*ASSIGNMENT*. The answer must consist solely of the lines below starting at the one containing "Given: Add a" and ending at the one containing "This screenshot has width=567, height=465.", repeated exactly, with both ends included and all pictures omitted.
*** Opening AVAILABLE DATA ***
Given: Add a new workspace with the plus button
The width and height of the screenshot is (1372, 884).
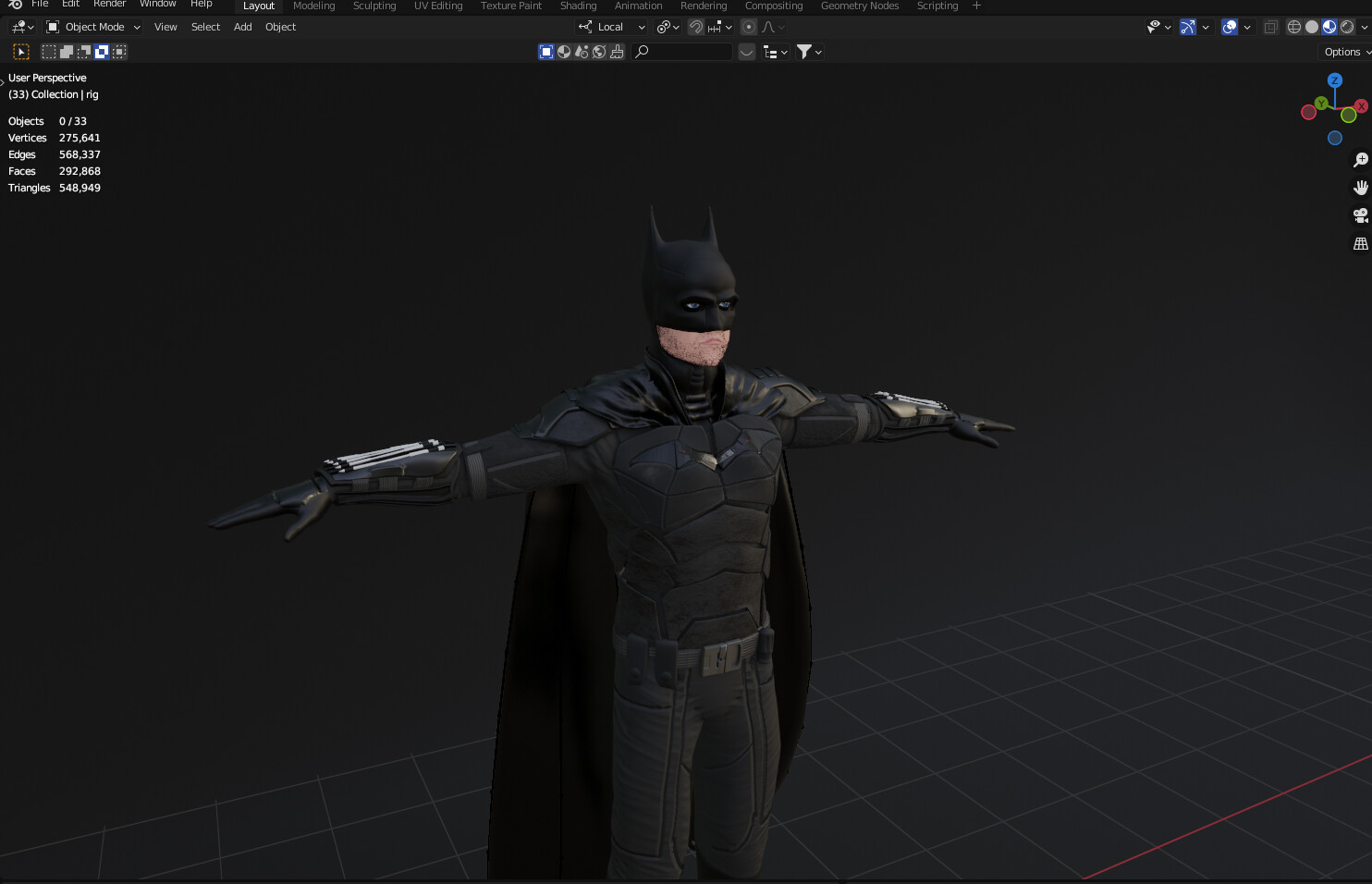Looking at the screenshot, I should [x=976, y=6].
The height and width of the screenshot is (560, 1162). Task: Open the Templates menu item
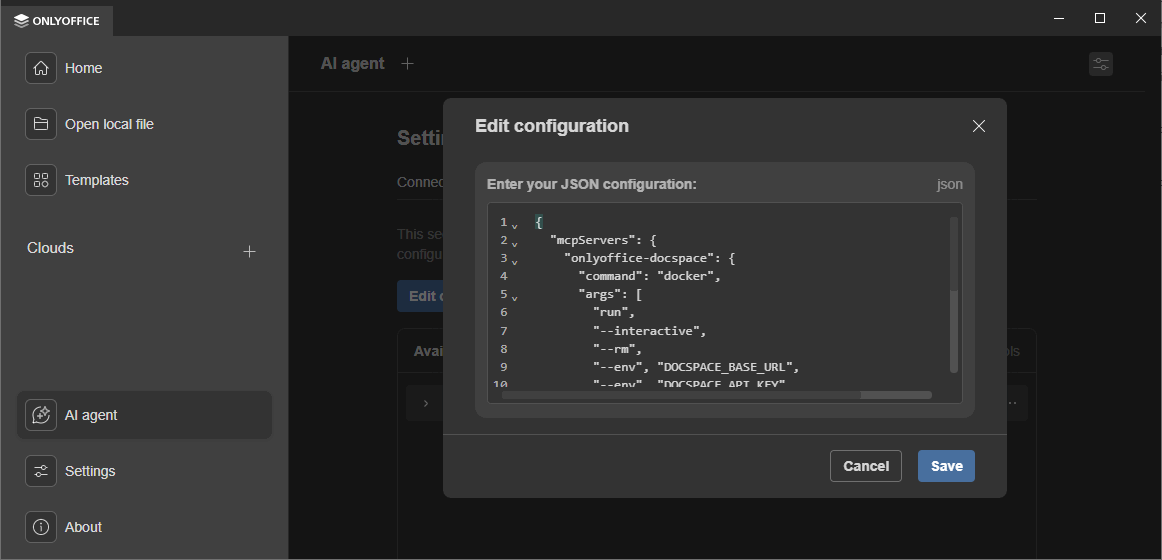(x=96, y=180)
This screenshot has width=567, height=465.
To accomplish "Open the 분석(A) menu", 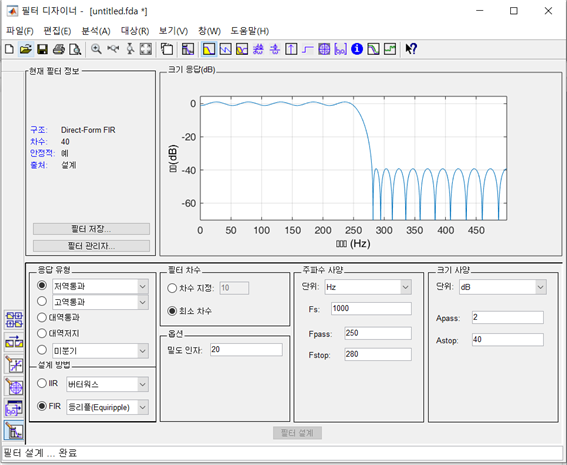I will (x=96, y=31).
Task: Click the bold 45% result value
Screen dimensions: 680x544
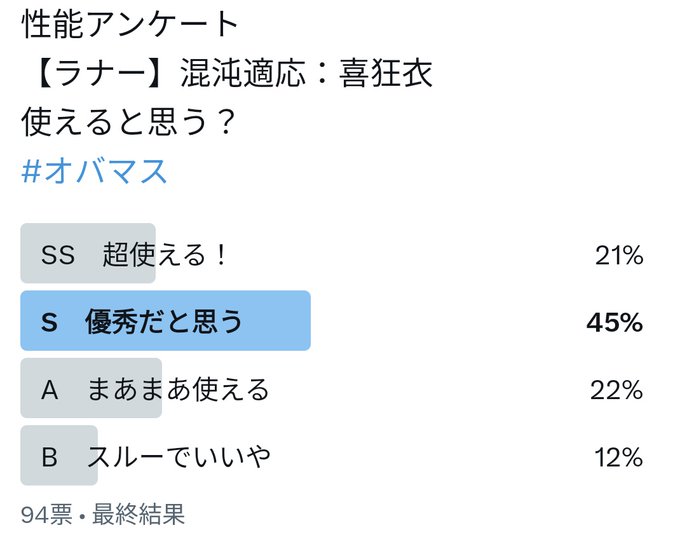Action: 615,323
*** Closing AVAILABLE DATA ***
*** Opening AVAILABLE DATA ***
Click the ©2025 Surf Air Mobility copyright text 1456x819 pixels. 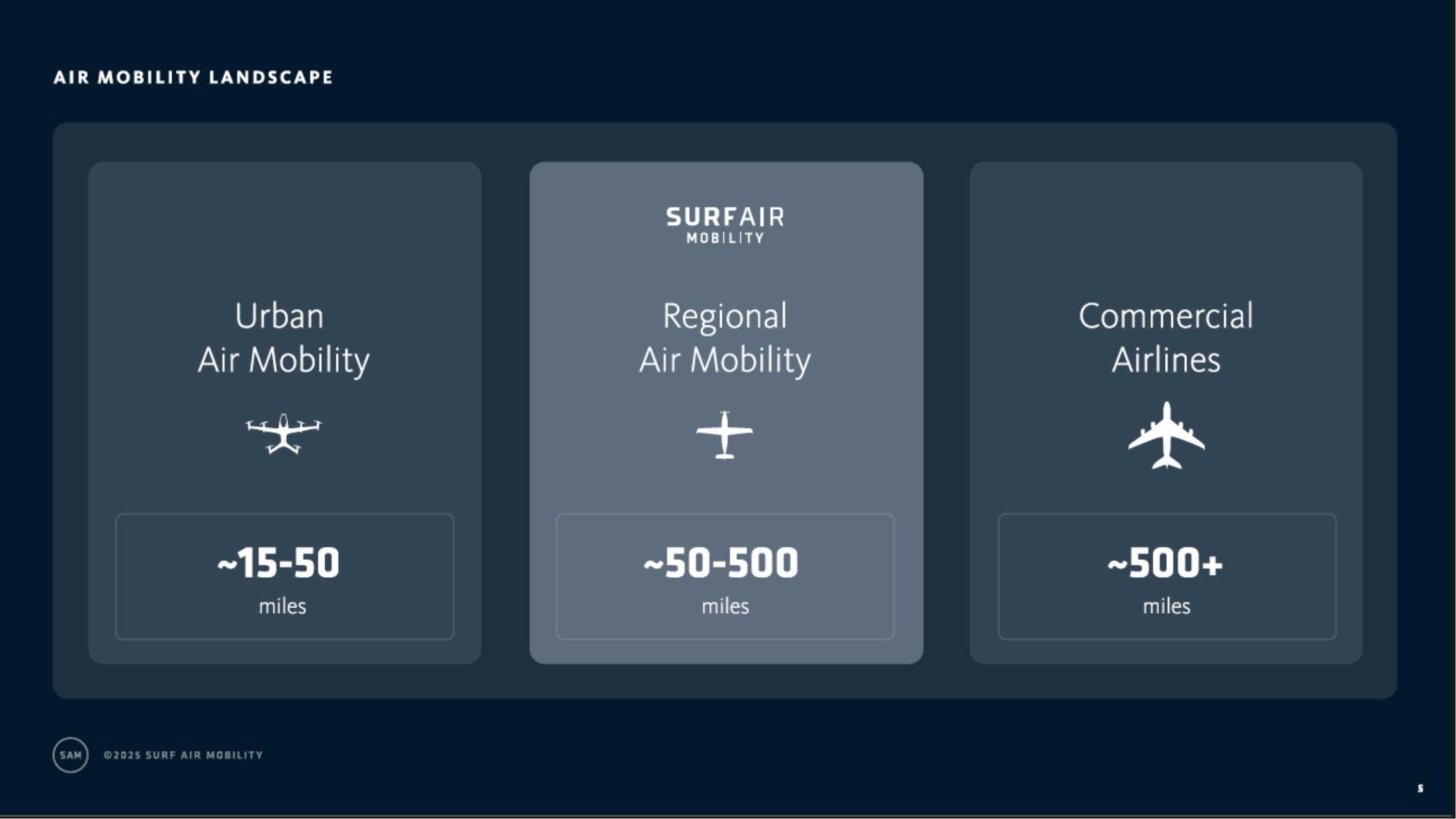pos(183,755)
*** Closing AVAILABLE DATA ***
*OUTPUT FOR THIS EXERCISE*.
Given: Add a new workspace with the plus button
The width and height of the screenshot is (1372, 884).
Looking at the screenshot, I should [x=976, y=6].
The height and width of the screenshot is (560, 1162). Task: Open the Templates menu item
(x=96, y=180)
This screenshot has width=567, height=465.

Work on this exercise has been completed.